Yakima arts organizations seek to form creative district to support downtown development | local

From public art and sculptures set back from Yakima Avenue to local artisanal businesses, downtown Yakima is a hub for creativity.

Some local arts leaders want to cultivate this further, creating a walkable area full of artistic and cultural activities called the creative district.

The Yakima Arts Commission is leading the effort, holding community meetings and seeking input from residents and business owners as it crafts the formal application, which goes to the state arts commission.

Heath Lambe, local commission member and curator of the Yakima Valley Museum, wants you to imagine this the next time you spend an afternoon or evening in our downtown: a busker serenading walkers with sweet notes , an outdoor painter capturing precious moments. and portraits, or a vibrant neon alley that lights up the night.

All are potential activities or exhibits that could be included in the district plan.

“Also, as you walk downtown, we have a variety of activities and you get excited about going downtown,” Lambe said.

Here’s what you need to know about creative districts and what they might look like in Yakima:







FILE – Kiara Castro, an artist working at the Yakima Maker Space, glazes a bowl at her workstation Monday, March 7, 2022, in Yakima, Wash.




What is a creative district?

Washington State’s Creative District program is a way to recognize and formalize areas of creative, cultural and economic activity.

Creative districts are walkable areas certified by the state’s arts commission, ArtWA, as places where people enjoy the arts and culture of the community, according to the commission’s website.

The districts must be in a contiguous geographical area, passable, have a clearly defined concentration of artistic and cultural activities and a clearly defined brand.

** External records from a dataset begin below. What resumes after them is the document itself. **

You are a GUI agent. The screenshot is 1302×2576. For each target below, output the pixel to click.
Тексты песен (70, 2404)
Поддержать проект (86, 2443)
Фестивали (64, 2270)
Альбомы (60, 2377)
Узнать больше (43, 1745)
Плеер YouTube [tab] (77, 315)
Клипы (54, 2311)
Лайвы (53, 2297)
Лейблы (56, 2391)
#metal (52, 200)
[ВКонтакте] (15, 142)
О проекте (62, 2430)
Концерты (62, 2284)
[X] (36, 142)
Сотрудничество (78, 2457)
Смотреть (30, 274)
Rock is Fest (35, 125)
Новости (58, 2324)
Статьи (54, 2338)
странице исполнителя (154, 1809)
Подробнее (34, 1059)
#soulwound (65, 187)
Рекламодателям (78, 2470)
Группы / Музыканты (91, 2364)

They must also be formally recognized by the local government.

ArtsWA certified its first creative district in 2018, and there are 11 certified creative districts across Washington: City of Edmonds, Chewelah, Olympia, Langley, Twisp, Port Townsend, Tenino, Issaquah, Rainier Valley, Bainbridge Island and South Columbia in Kennewick .







SEWED

FILE – The front of SEWN is shown Wednesday, June 9, 2021, in Yakima, Wash.




Why a creative district?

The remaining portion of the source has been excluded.